Ennis's other claim to fame, besides dialogue, would be his interest in war comics. Rather than taking a jingoistic or pro-war stance, Ennis generally treats war as something to be despised and soldiers as people to be honored. Here's one page from 303, his collaboration with Jacen Burrows about a soldier seeking justice by any means necessary:


303, and this scene in particular, is a marriage of my two favorite aspects of Ennis: the dialogue man and the war comics writer. It's a slow-paced story that unfolds over the course of three issues. It's about wars, warriors, and the weapons they use. But the thing that clinched my enjoyment of the comic early on was this scene from the first chapter. Two men -- one dying and one prepared to die for his cause -- sit and talk about guns.

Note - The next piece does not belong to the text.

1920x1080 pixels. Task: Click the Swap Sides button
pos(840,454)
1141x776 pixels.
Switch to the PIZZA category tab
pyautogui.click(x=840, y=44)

Ennis leaves a lot up to the reader here. He trusts you to fill in the blanks, but it's not hard. The point about the fire selector on the AK-47 and NATO weapons is clear as day after a modicum of thought about priorities. The Englishman and Russian's shared scorn for the M16 is another good moment, the sort of thing that builds a character up without explicitly explaining what he's all about.

It's hard to find comics that are better than Ennis at his best, and if you want Ennis at his best, you need to be reading his war comics. Vertigo published a number of them under the War Stories title, and they're available in paperback. So too are Ennis' Battlefields, from Dynamite Entertainment.